Faisan au Vin Rouge

This is a minor adaptation of a recipe from Supercook and was my favourite “saucey” recipe for pheasant. First class pheasant are very good plain roasted but older or less well shot birds benefit from different preparation and presentation. Here they are braised in red wine which then goes to make a wonderfully flavoured sauce, though somewhat strangely coloured when the cream is added. The sauce is so good, I like to serve mashed potato to soak it up.


serves: 4
preparation time: 15 mins
cooking time: 40 mins


  • 2 pheasants
  • 2 medium onions, finely chopped
  • 2 oz unsalted butter
  • 1 tbs vegetable oil
  • 1 bottle full red wine (eg Fitou)
  • 1 bay leaf
  • 4 oz mushrooms, thinly sliced
  • 4 slices streaky bacon
  • 5 fl oz double cream
  • 2 ozs beurre manié
  • salt and pepper


Clean and dry the pheasants, season them inside with salt and pepper and place half of the chopped onions in their cavities. Brown the birds evenly in a large frying pan over moderately high heat (6 – 8 minutes) with the butter and oil mixed. Transfer them to a flameproof casserole (an oval one is ideal).

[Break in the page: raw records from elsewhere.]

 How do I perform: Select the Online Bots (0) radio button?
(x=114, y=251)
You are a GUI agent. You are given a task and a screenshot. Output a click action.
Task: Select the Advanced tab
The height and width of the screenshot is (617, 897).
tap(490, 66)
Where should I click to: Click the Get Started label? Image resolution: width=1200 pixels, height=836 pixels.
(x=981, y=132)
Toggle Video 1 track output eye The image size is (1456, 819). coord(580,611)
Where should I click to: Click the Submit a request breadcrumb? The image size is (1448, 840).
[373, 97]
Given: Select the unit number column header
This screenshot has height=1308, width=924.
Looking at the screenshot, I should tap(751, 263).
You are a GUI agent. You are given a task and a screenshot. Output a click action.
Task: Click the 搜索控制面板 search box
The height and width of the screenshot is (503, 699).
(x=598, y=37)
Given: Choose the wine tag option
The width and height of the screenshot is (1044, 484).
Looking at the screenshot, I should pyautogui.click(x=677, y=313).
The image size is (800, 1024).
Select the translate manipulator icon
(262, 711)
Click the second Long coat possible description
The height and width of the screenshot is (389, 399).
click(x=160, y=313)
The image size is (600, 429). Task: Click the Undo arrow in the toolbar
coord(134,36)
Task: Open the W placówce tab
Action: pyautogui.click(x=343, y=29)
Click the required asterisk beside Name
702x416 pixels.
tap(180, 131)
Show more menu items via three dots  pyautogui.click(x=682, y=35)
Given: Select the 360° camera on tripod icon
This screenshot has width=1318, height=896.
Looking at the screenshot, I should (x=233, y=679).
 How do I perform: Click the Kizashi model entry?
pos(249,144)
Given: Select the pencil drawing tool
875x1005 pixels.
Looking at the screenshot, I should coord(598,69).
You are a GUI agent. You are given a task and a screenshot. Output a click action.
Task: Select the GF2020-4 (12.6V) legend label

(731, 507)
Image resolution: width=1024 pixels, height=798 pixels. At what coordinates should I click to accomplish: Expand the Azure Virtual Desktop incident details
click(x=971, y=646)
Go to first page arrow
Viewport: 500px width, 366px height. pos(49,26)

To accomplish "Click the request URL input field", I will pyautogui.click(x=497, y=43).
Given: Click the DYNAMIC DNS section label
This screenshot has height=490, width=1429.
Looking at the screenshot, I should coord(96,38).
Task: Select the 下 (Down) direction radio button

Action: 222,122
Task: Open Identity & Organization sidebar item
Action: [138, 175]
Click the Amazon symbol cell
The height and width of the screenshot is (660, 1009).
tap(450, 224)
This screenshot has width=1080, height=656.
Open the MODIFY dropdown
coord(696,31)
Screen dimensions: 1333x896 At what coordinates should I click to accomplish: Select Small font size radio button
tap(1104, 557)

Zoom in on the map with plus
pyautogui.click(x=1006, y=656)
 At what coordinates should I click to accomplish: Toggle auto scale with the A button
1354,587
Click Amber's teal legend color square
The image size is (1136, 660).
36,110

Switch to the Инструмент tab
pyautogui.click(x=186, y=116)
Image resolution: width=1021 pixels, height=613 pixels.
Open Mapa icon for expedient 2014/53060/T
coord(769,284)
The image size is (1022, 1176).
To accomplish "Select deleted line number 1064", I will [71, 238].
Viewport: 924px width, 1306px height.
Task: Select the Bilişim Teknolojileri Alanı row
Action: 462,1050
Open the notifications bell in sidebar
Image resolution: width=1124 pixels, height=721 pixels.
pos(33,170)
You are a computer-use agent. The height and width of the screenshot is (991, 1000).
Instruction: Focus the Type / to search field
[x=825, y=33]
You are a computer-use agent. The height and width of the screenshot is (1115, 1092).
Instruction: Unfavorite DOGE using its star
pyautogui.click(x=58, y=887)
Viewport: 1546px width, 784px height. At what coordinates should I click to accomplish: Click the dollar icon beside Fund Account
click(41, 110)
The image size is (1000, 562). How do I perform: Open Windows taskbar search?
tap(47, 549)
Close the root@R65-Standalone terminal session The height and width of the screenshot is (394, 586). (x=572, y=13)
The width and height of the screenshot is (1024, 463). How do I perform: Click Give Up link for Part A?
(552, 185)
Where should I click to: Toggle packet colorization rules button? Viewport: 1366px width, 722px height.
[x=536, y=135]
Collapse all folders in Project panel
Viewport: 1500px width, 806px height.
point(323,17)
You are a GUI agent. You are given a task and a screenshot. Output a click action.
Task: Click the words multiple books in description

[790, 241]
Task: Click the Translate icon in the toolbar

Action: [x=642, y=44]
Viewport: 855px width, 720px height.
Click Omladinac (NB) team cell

Fry the remaining onion, stirring occasionally, until it is lightly browned. Add the wine, increase the heat to high and, stirring constantly, bring to the boil. Add some salt and pepper (sparingly at this stage), the bay leaf and the mushrooms. Cook this over moderate heat for 5 minutes.

Cover the breasts of the pheasants with the bacon slices and add the wine mixture. Bring the casserole to simmering point and then reduce the heat to low, cover it and braise the pheasants for 45 minutes or so until they are tender. Remove and discard the bacon. Transfer the pheasants to a serving dish and keep them warm while finishing the sauce.

Strain the braising liquid back into the frying pan, increase the heat to high and reduce the liquid by half. (While this is happening is a good time to cut the pheasants into serving pieces.) Reduce the heat to moderate and add the beurre manié a piece at a time, stirring constantly, until the sauce reaches the desired consistency. Add the double cream (be prepared for a slightly odd colour at this point!) and cook for a further 2 – 3 minutes. Do not let the sauce boil. Adjust the seasoning to taste. Pour some sauce over the pheasant pieces and serve the rest in a sauce boat.